As I already explained a couple of posts ago, I had a bit of a weird upbringing which involved not being allowed to read children’s books and other stuff too tiresome to write here. I have a learning disability, which is boring so let’s not talk about that, BUT it did mean that I dealt better with some aspects of my childhood than many others might have done – in particular the way that my grandparents cut me off from society and blatantly encouraged me to become a bit of a nerdy history geek weirdo.
However, even they got a bit alarmed when I started having thumping great crushes on various people from history, which is a bit hypocritical really as Richard III was the great love of my grandmother’s life. No, seriously, he could do NO WRONG and, well, I’ve spoken before on here about the peculiar horror of being taken to the site of the battle of Bosworth as a small child to stand in mute and incredulous silence as my grandmother stared into the distance and wept for poor old Dickon.
Anyway, that’s enough explaining!
Henry V. A surprising one this, or maybe not. I blame historical fiction entirely for this one as I totally fell for Henry as he is portrayed in Crown in Candlelight – a handsome, charming but valiant young King with a bent for piety and cold toes. I’m fairly sure the real Henry wasn’t anything like this, other than the bent for piety which was actually not so much a ‘bent’ as a raving fanaticism.
George of Clarence. Yes, I am very awkward – I bypassed the familial passion for poor little Richard III and instead developed a thing for his brother. The Sunne in Splendour is entirely to blame for this – well the early chapters before winsome, golden haired George was transformed into a drunken wife beating slob.

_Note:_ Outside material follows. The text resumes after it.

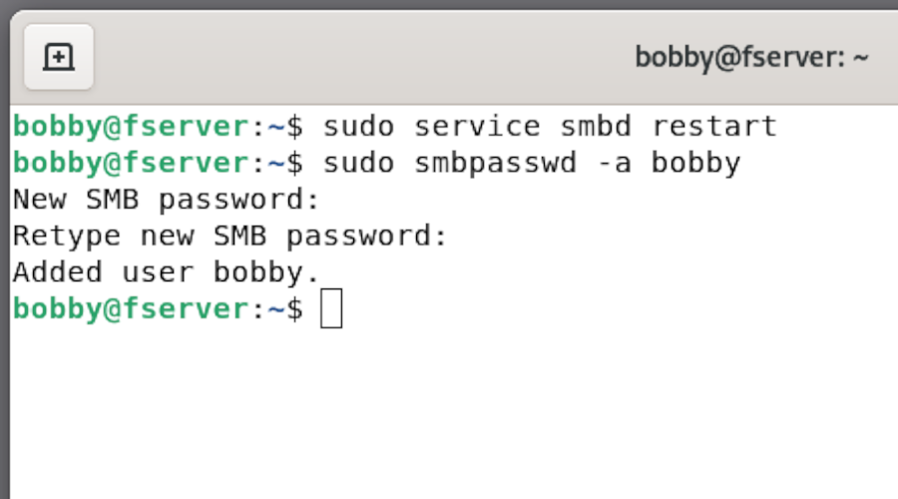Click the word 'restart' in first command

pos(714,126)

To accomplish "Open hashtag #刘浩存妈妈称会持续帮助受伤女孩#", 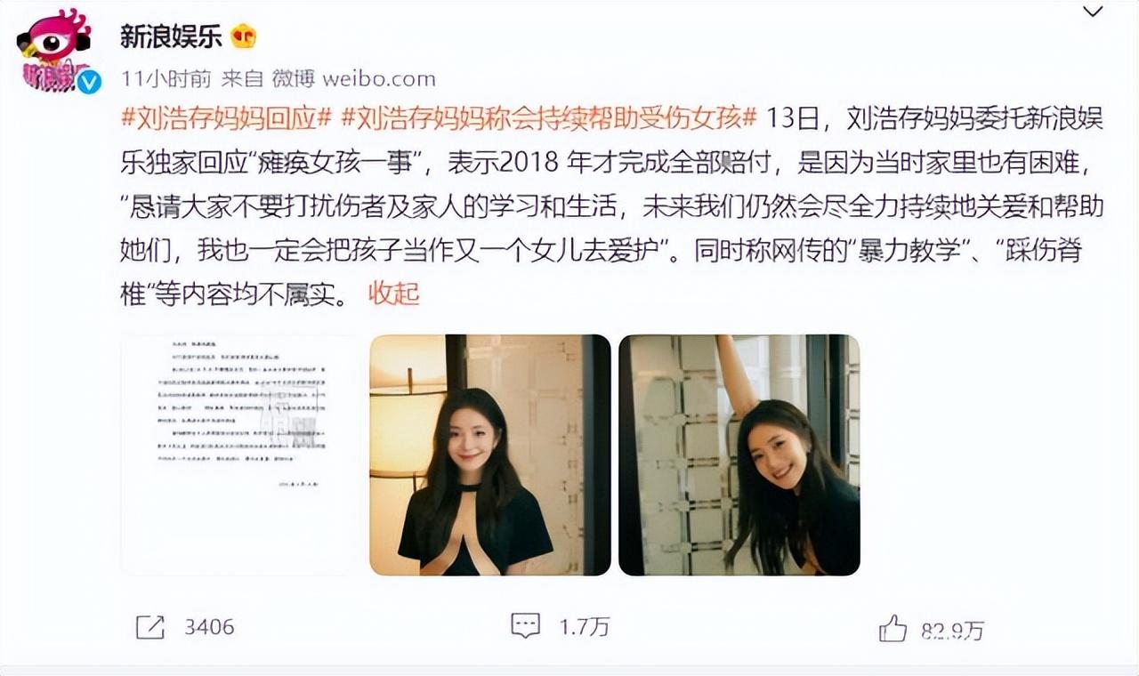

Prince Rupert of the Rhine. Oh come on, who doesn’t have a crush on Prince Rupert? Okay, lots of you don’t so never mind. Oh Prince Rupert. By The Sword Divided was slightly responsible for this one although the Prince Rupert in that wasn’t terribly hot (my By The Sword Divided crush was Will Saltmarsh) despite what Lucinda thought about the matter.
Louis-Antoine de Saint-Just. This is the big one, the mother and father of all historical crushes. Oh my. Okay, I have gone past my hormonal adolescent passion now and recognise that Saint-Just was actually A Very Very Bad Person but oh dear, I was OBSESSED for years to quite a tragic degree. I even carried a little photo of the David portrait of him in his dashing, natty red waistcoat in my purse for years. I remember being thrilled when I first read about him, Saint-Just the soldier’s son who had been a teenage delinquent, at the battle of Valmy, riding ahead of the Revolutionary forces with his top hat balanced on top of his sword and a grin of wild excitement on his face.
Hm, clearly I have a bit of a type – tall, military, long hair, stubble. My husband ticks all those boxes except one – he isn’t a military man, he’s an IT Manager. Oh and he’s cut his long hair now. Honourable mentions also go to Hérault de Séychelles, Rupert Brooke, John Castle as Geoffrey in The Lion in Winter, Eugène de Beauharnais, Dante Gabriel Rossetti, Henri de la Rochejacquelin, Oscar Wilde (how could I have forgotten?!), Simon de Montfort and Jacques Cathelineau. This last was a major crush too, until I quickly discovered that he bore no resemblance to his portrait by Girodet and was actually a middle aged pedlar with a wife and six million children. Ah well.
Anyway, I’ve shown you mine – what are your historical crushes?